4) Open the sci_pid_example.m file in your octave editor.
5) Run the sci_pid_example.m file
You should see a plot that has the output of the plant with no feedback, and the output of the plant in the feedback loop and the control action signal that has been clipped at 5 volts.
6) You can then play with the PID parameters in the M file and see how they affect the output.
7) In the loop diagram in Xcos click in the "SATURATION"(clipper) box and change the clipping to be 10 Volts
8) Rerun the M file and retune the PID.
9) Now for a little harder problem. Lets change the plant parameters to (s+1)*(s+5)
If you just click on the plant and try and do this, Xcos might complain that it doesn't know what k is, if this happens you have to first go to the Scilab main window and put k=1 there. k will be changed from your M file later. Now you will be able to change the plant in both locations.
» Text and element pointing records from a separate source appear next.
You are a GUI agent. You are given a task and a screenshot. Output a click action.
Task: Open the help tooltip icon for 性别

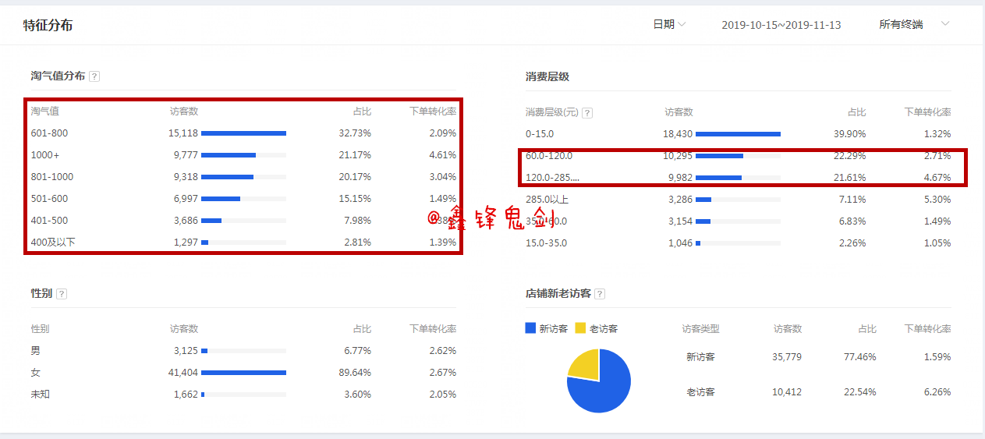[x=62, y=294]
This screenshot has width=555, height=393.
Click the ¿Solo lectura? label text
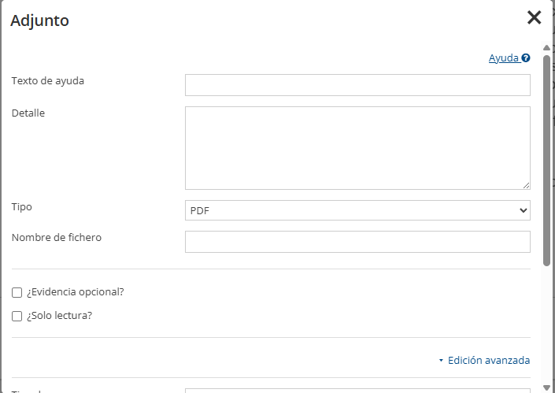[x=60, y=316]
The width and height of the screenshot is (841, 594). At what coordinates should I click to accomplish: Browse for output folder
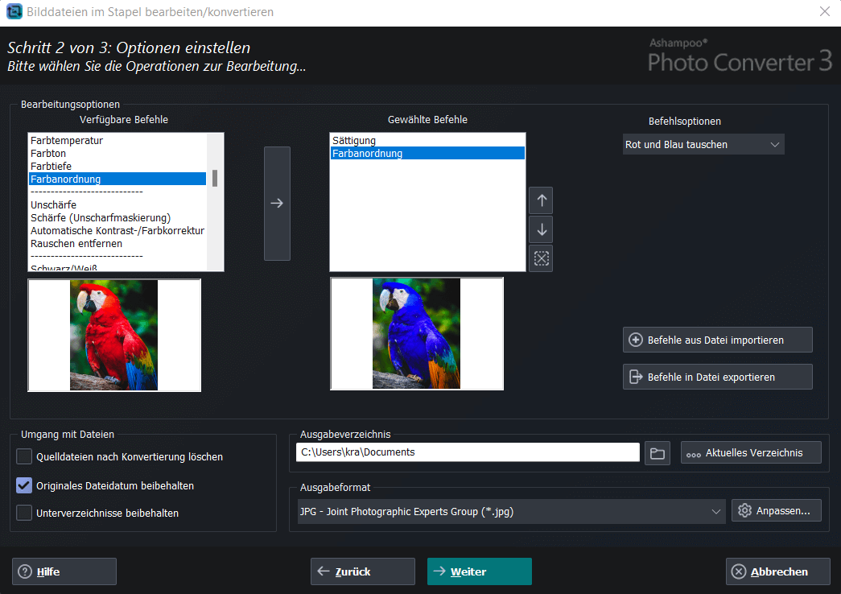tap(658, 452)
10) In the sci_pid_example.m file set k=5 and run the new system
11) Now lets add a time delay in the feedback part of the loop.
11.1) Click on the wire that goes from the output of the plant back to an input of the summing junction. This should highlight the line as dashes.
11.2) Press the delete button to delete this wire.
11.3) Select the "view" menu tab at the top of the Xcos diagram.
11.4) Select the "palette browser"
11.5) In the new pop up window select "Continuous time systems" then scroll down, select and move to the diagram, the "TIME_DELAY" box.
11.6) The input and outputs are on the wrong side, so we will mirror it.
Right click on the box and the select" format" and "Mirror"
11.7) Move the box to a convenient place to rewire it in the feedback loop,
11.8) Now rewire it:
On the left side of the delay box is an output black arrow point, click on this and drag the mouse to the left until you are to the left of the summing junction box.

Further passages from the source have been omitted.